Bazı dillerde bazı kelimelerin olması, oranın düşünce şeklini ve dolayısıyla kültürünü belirliyor. Dil bu kadar güçlü bir şey. Bir cümle söylüyorsun, tercümesi yok, ve o kültürün DNA’sına işliyor.
Tartışmaları empati dolu olunca, gerginlikleri de azalıyor. Yorulmak ya da korkmak zorunda kalmıyorlar. Bağırmaları ya da susmaları gerekmiyor. Kendi ayarlarında kalarak fikirlerini serbest bırakabiliyorlar.
İnsan kendi fikrini bulana dek çok zaman geçiyor. Belki 30 yıl. O zamana kadar hep ailenin, arkadaşlarının şunun bunun fikrini giyiyorsun. Üstünde eğreti duran bu fikir kıyafetlerinden kurtulup, kendine olan bir şey dikmen zaman ve emek istiyor. İnsanlar Hindistanlara gidip, gurulara soruyorlar sonra: “Yalvarırım söyleyin ben ne istiyorum?!” Çünkü ‘i hear you’ları olmamış. Onları duyan olmamış. ‘Hear me’leri (duy beni) olmuş sadece.
Büyümek denen o kılıksız şey oldu. Büyüyünce böyle kendinle ilgili nihayet bir rahatlıklar filan geliyor. Gelecekle ilgili biraz ferahlıyorsun. (Ne de olsa büyüdün ve olanlar üç aşağı beş yukarı oldu işte.)
Kendin de hayat da, artık o kadar bilinmeyenlerle dolu gelmiyor sana. (Sana öyle gelmiyor ama aslında bir şey bildiğin yok.)
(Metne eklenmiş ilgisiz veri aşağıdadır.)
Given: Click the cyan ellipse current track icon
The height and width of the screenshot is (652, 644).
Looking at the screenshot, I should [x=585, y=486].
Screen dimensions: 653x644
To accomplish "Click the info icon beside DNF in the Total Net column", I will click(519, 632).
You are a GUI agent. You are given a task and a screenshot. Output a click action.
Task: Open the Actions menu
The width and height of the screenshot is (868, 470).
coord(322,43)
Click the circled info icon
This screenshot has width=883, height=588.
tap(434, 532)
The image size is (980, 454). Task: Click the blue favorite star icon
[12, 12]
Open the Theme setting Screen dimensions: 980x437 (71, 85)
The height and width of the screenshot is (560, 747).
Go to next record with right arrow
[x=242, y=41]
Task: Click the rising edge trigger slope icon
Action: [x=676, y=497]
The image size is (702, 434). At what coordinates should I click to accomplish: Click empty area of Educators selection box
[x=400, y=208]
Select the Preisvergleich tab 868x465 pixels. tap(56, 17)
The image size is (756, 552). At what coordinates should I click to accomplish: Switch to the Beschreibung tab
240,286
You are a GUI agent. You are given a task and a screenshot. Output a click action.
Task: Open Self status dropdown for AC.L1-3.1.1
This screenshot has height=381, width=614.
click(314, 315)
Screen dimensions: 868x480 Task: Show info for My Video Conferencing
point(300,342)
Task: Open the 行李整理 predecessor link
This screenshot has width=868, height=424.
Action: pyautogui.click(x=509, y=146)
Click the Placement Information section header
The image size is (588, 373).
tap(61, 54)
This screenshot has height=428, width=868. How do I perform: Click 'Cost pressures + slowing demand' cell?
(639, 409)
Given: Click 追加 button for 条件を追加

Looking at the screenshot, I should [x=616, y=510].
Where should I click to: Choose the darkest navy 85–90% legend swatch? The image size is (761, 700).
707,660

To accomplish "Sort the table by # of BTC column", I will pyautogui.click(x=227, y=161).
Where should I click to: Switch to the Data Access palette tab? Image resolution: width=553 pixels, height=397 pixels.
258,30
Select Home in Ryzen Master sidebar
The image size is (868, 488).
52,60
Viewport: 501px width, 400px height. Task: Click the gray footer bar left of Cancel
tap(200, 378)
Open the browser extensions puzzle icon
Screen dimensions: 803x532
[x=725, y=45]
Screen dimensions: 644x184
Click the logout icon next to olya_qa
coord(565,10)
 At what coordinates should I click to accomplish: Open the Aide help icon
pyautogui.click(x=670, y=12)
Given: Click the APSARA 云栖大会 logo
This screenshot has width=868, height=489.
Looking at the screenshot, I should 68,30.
Neyse işte. Ben hepinizden çok emin olmacıydım. Garantilemeciydim. Risk savardım. Hesap makinesiydim. Bu yüzden iyi bilirim, emin olmadan adımını esirgeyenleri.
Hayatsa böylelerini pek sevmiyor. Çünkü oyun oynanmıyor onlarla. Halbuki emin olmadan hayatın elini tutabildiğinde başlıyor oyun.
Hayat, gözlerini bağlayıp seni bir yere götürüyor. Gözlerini açmadan önce, seni iyice bir kendi etrafında döndürüyor. Sonra ta taaa! Beklenmedik yerde buluyorsun kendini. Hep düşündüğünden başkası.
Hiçbir şeyden emin olamıyorsun, tahmin edemiyorsun aslında. Ben bunu anladığımda bıraktım tedbirleri. Hesapları kitapları kaldırdım attım.Şu hayata kendini, su kaydırağına binip akan çocuklar gibi bırakacaksın. Kollarını yukarı kaldırarak, topuklarınla fren yapmayarak hem de... O seni bir denize, bir nehre bırakacak. Senin hikayen orada devam ediyor olacak.
Güveneceksin hayata. Onun çılgın sürprizlerine, beklenmedik sonlarına, ansızın başlangıçlarına, hızlı dönemeçlerine.